Cell death from antibiotics without the involvement of reactive oxygen species

Abstract

Recent observations have suggested that classic antibiotics kill bacteria by stimulating the formation of reactive oxygen species (ROS). If true, this notion might guide new strategies to improve antibiotic efficacy. In this study, the model was directly tested. Contrary to the hypothesis, antibiotic treatment did not accelerate the formation of hydrogen peroxide in Escherichia coli and did not elevate intracellular free iron, an essential reactant for the production of lethal damage. Lethality persisted in the absence of oxygen, and DNA repair mutants were not hypersensitive, undermining the idea that toxicity arose from oxidative DNA lesions. We conclude that these antibiotic exposures did not produce ROS and that lethality more likely resulted from the direct inhibition of cell-wall assembly, protein synthesis, and DNA replication.

Figure 1. Antibiotic efficacy does not require oxygen or H₂O₂

(A–C) Wild type cells were treated with ampicillin (A), norfloxacin (B) or kanamycin (C) in the presence (solid squares) or absence (open squares) of oxygen. In panel C anoxic killing was also tested in the presence of 40 mM KNO₃ (gray squares). (D–F) Wild-type cells (solid squares, MG1655) and congenic Hpx⁻ cells (open diamonds, AL427) were treated with antibiotics. Results are representative of at least three biological replicates.

Figure 2. Antibiotics do not create H₂O₂ stress

(A) O₂ consumption rates were not substantially elevated by antibiotic treatment. Oxygen consumption was measured with a Clark-type electrode before and during exposure to 5 μg/ml kanamycin, 5 μg/ml ampicillin, or 250 ng/ml norfloxacin. Respiration rates were normalized to optical density. (B–C) The OxyR regulon was not induced by ampicillin or norfloxacin. (B) mRNA was collected from naïve and antibiotic-exposed cells, and the expression of OxyR-responsive genes was quantified by RT-PCR. Signals were normalized to that of the housekeeping gene gapA, and fold inductions were calculated.
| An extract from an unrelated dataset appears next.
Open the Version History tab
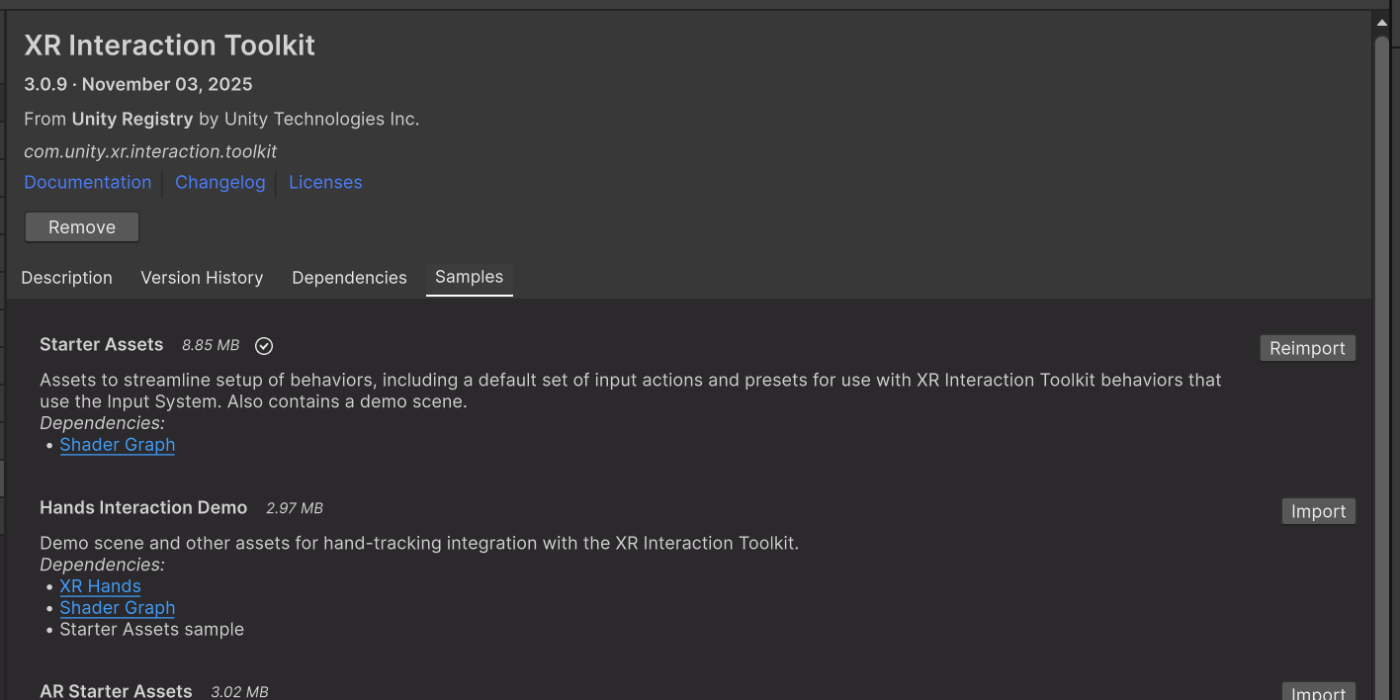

Where indicated, cultures were additionally treated with exogenous H₂O₂ at room temperature for 10 min prior to mRNA collection. (C, D) Expression of a katG′::lacZ fusion was measured in exponential-phase wild-type cells (AL441) before and after antibiotic incubations (C). As a positive control, expression was measured in wild-type and Hpx⁻ cells (AL494) before (−O₂) and after 1 hour aeration (+O₂) (D). (E–H) Classic antibiotics did not promote H₂O₂ formation. Aerobic Hpx⁻ cells (AL427) were treated with antibiotic, and at designated time points samples were collected and the ongoing rate of H₂O₂ production was measured. The redox-cycling compound paraquat (H) was included as a positive control; note that this dose was insufficient to cause cell death (viable counts increased for > 3 hours). Data in this figure are reported as the means and SEM from at least 3 independent experiments.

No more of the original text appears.